▶ **DATASET ENTRIES**
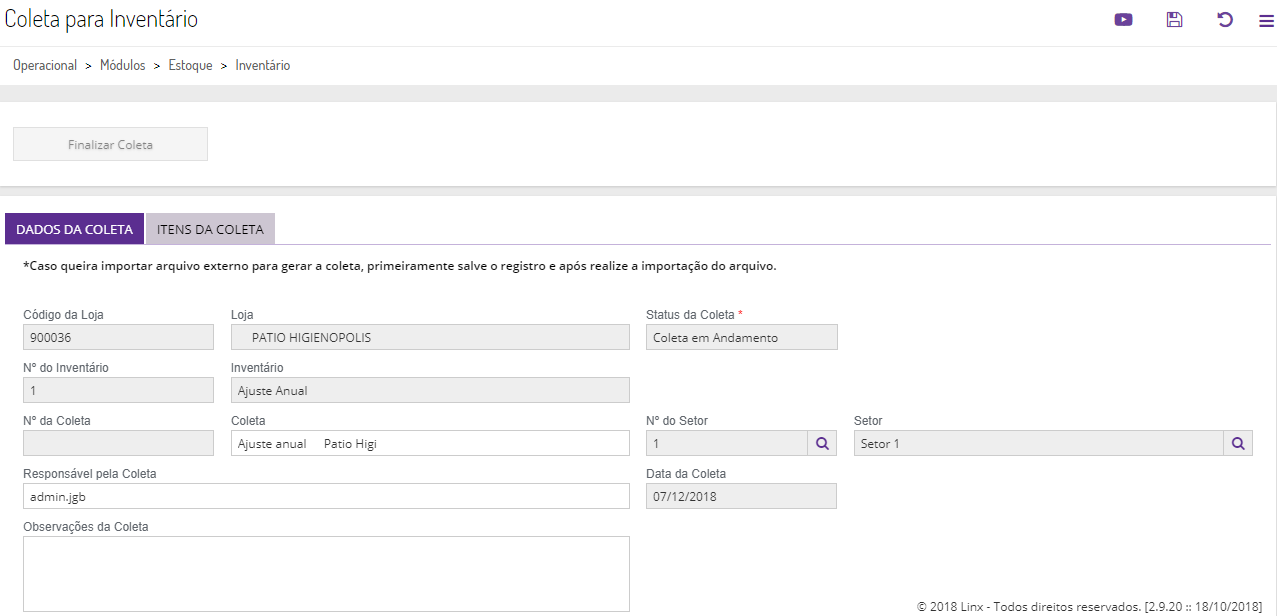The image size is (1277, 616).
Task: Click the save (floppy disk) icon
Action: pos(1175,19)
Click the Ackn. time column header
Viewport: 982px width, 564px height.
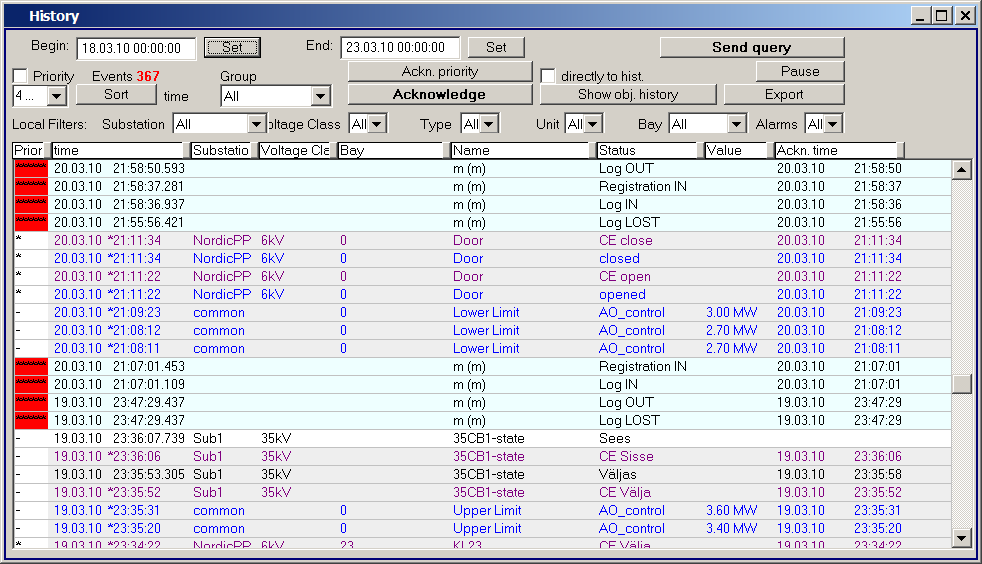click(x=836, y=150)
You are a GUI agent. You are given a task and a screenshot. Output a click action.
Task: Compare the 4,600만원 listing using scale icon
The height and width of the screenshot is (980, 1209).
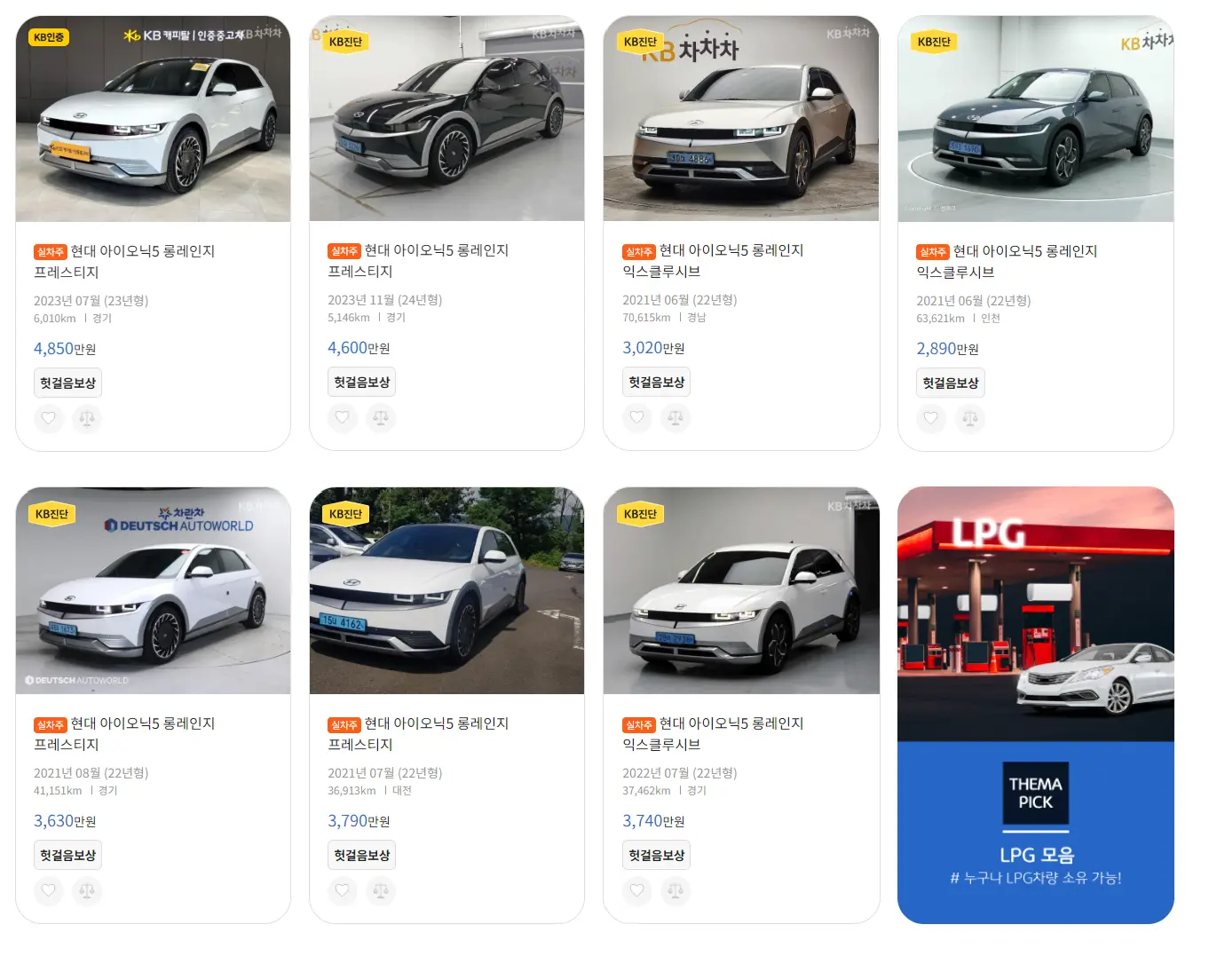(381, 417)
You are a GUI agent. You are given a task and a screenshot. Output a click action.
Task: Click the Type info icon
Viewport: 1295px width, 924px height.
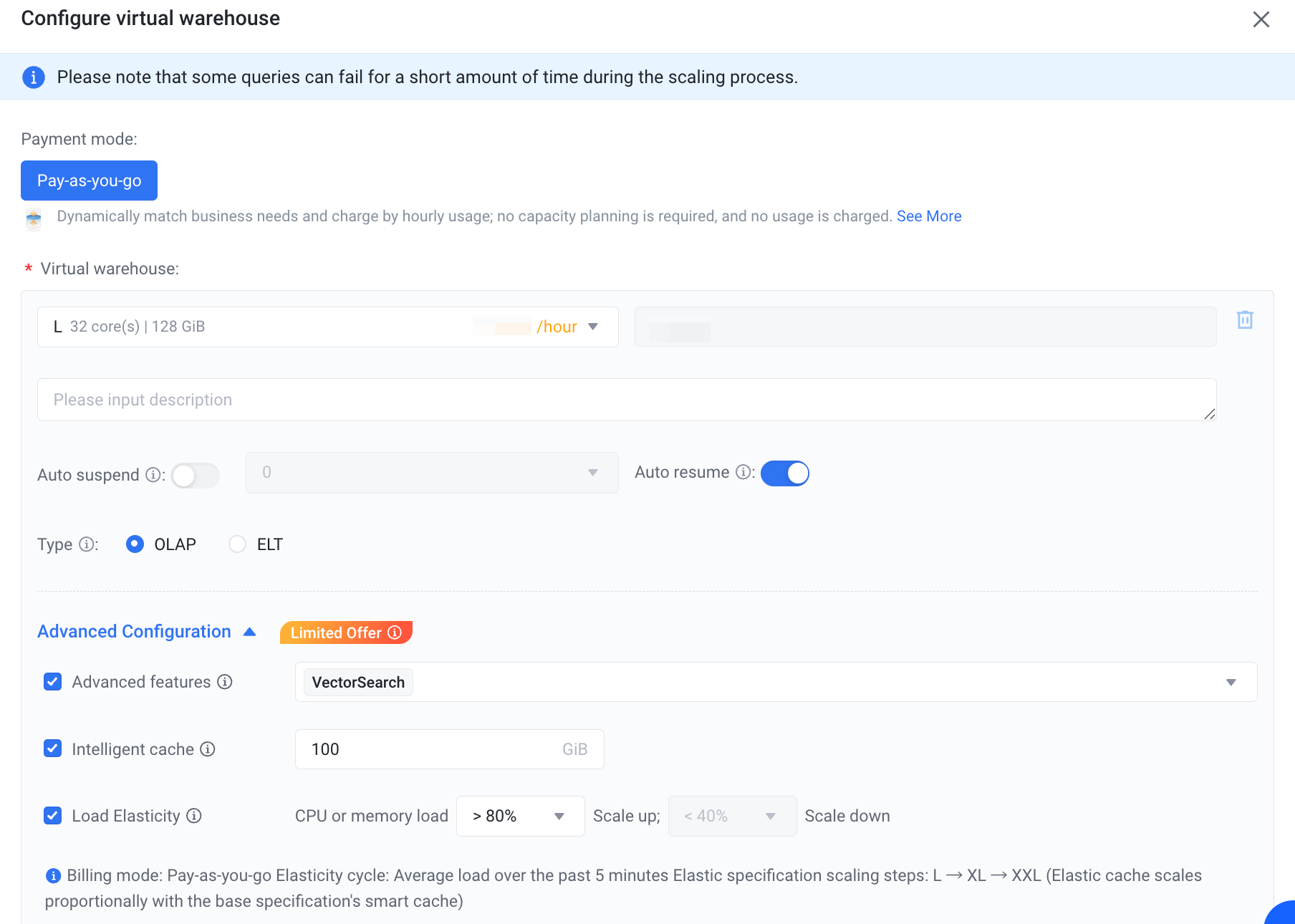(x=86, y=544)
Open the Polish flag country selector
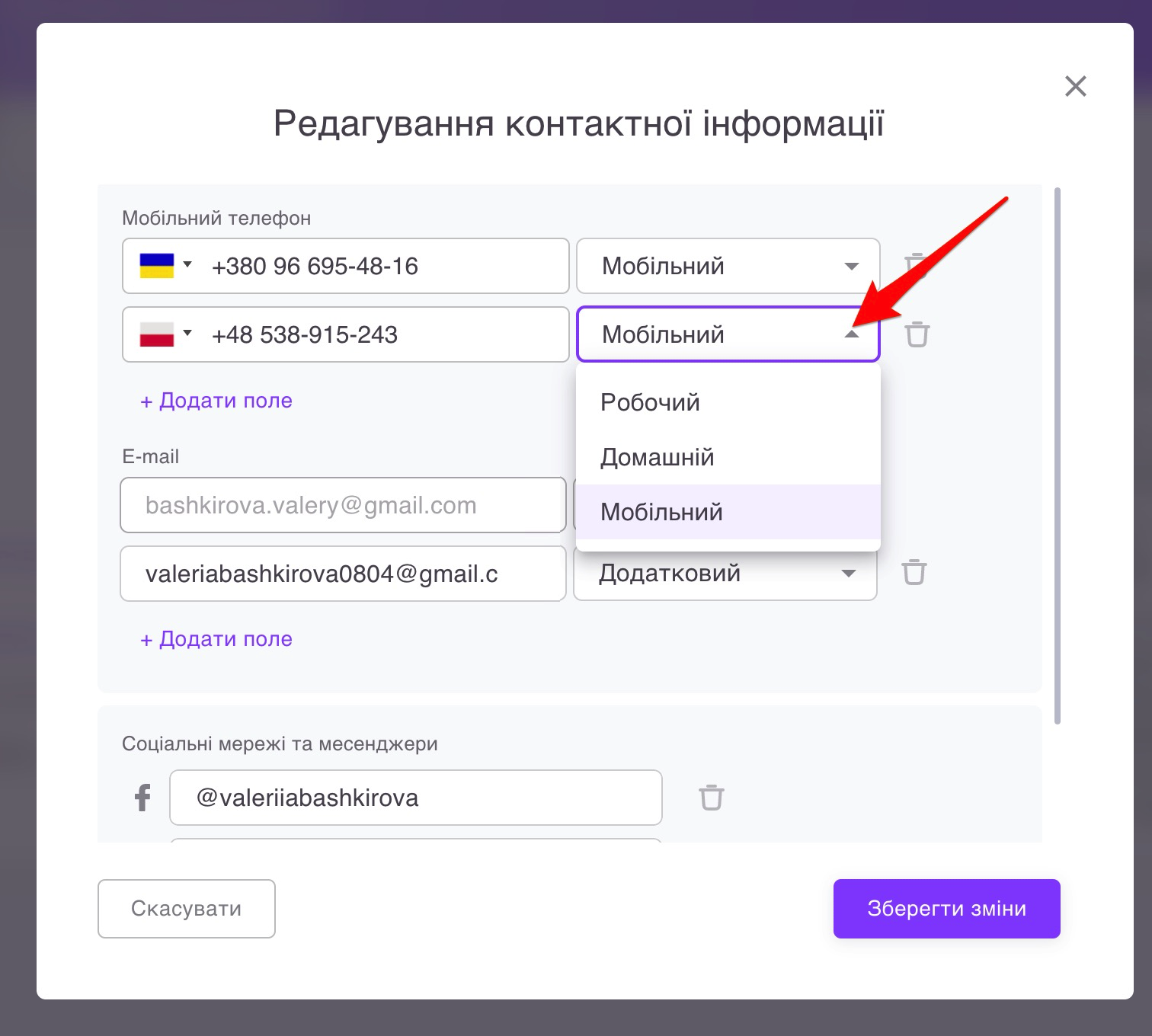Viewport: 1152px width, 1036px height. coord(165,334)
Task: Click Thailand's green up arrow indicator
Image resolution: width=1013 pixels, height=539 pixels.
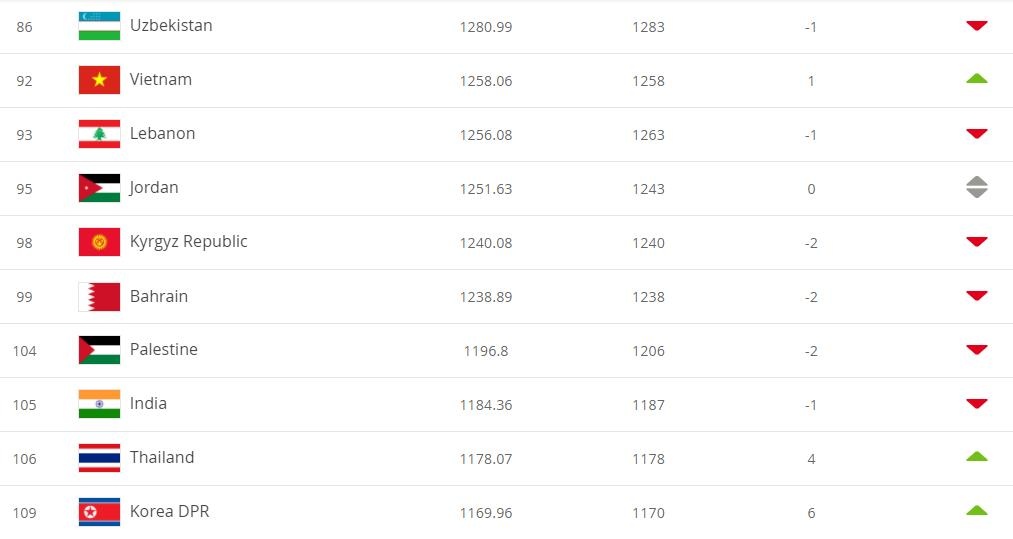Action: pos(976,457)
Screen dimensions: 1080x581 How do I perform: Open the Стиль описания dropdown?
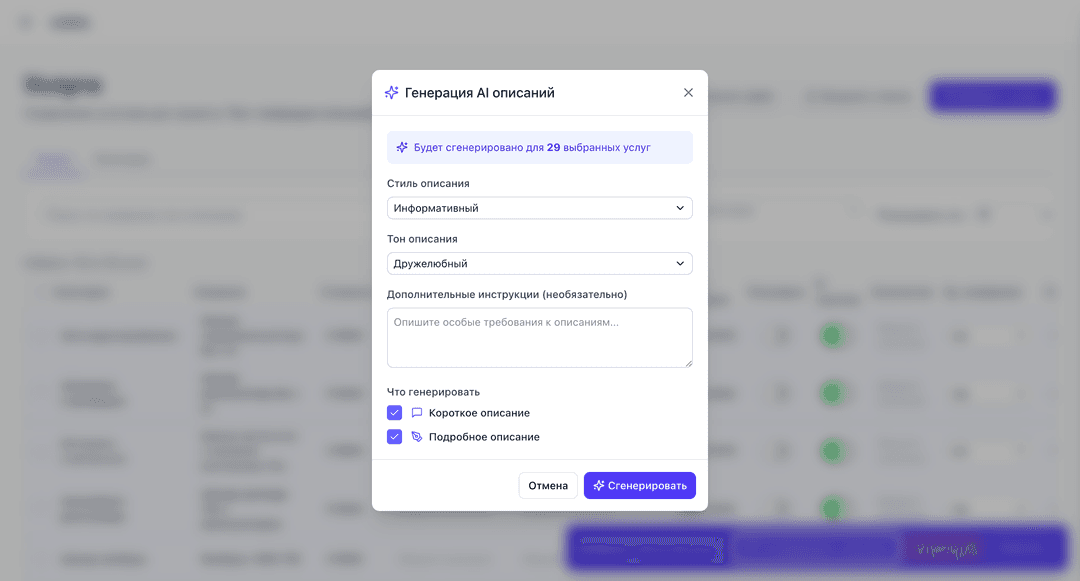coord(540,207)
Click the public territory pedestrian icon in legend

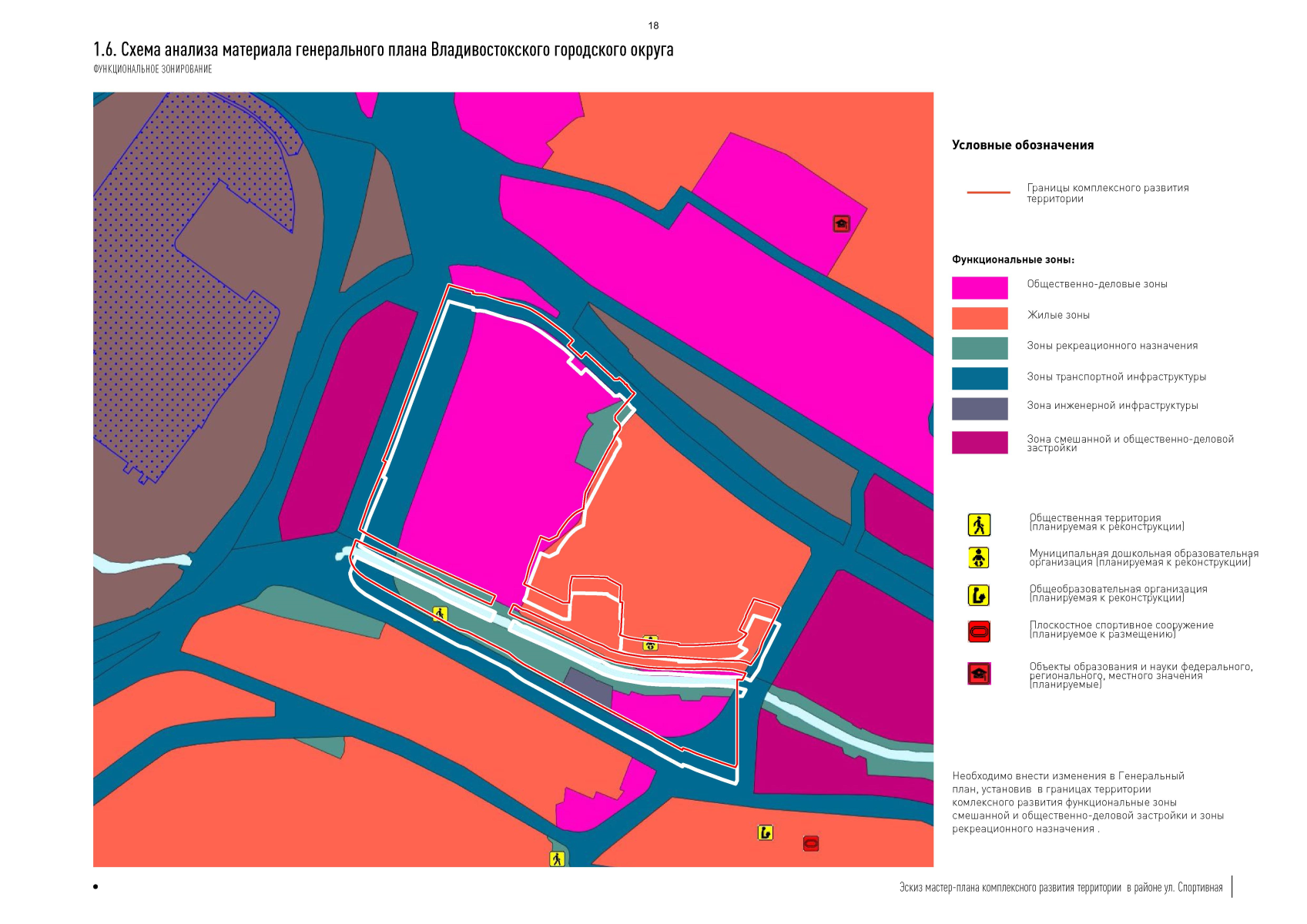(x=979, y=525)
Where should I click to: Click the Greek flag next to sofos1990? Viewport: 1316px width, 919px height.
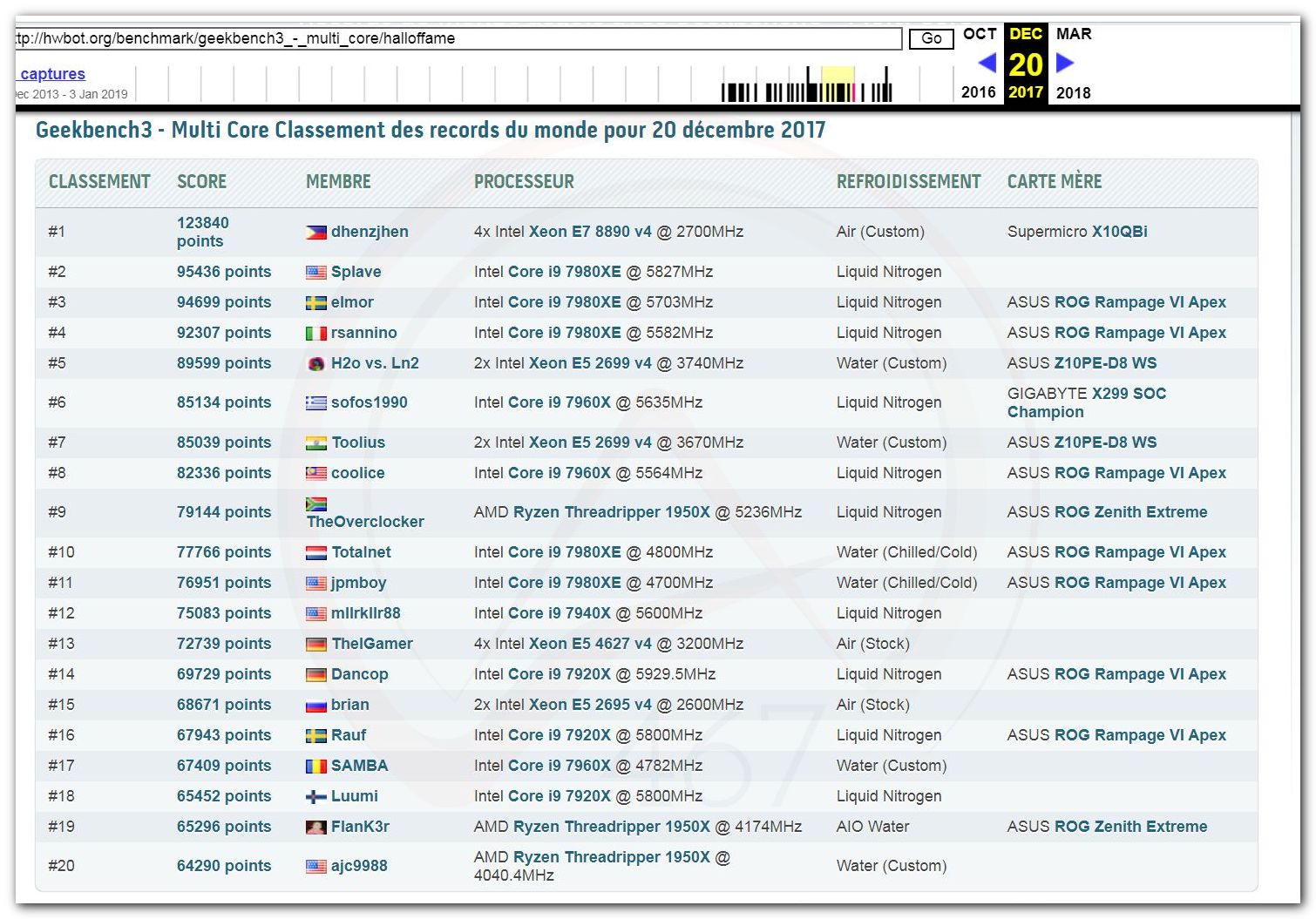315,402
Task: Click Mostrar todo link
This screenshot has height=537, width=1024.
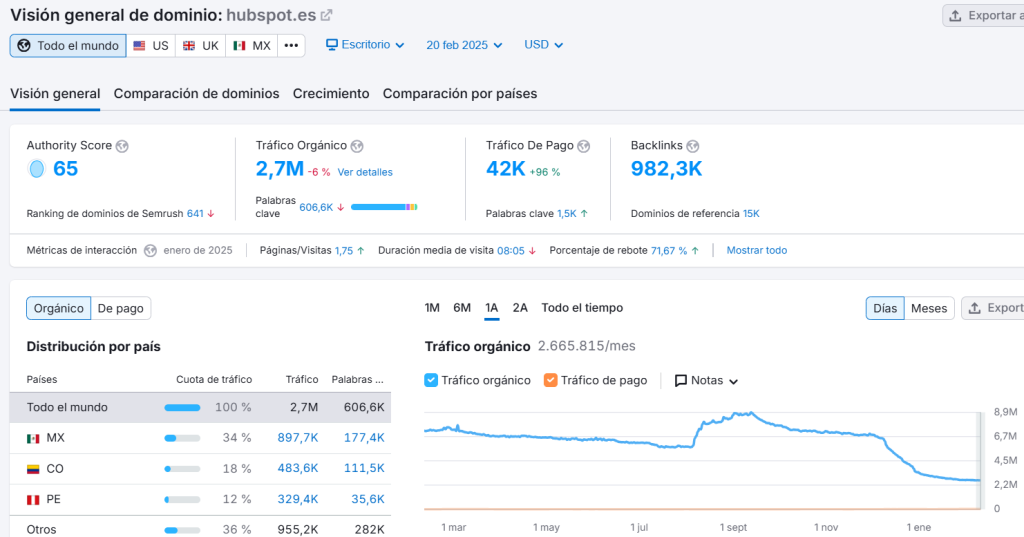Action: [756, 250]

▶ **WHAT TO PRODUCE**
From the line that contains "Image resolution: width=1013" down to the last line of the material above, every line must be repeated exactly, with pictures removed and both end lines included.

▶ **ANSWER SPACE**
Image resolution: width=1013 pixels, height=539 pixels.
Action: pos(976,457)
Screen dimensions: 1080x581 How do I perform: Open the Стиль описания dropdown?
coord(540,207)
Click the public territory pedestrian icon in legend

(x=979, y=525)
Where should I click to: Click the Greek flag next to sofos1990? Viewport: 1316px width, 919px height.
315,402
Task: Click Mostrar todo link
This screenshot has height=537, width=1024.
Action: [756, 250]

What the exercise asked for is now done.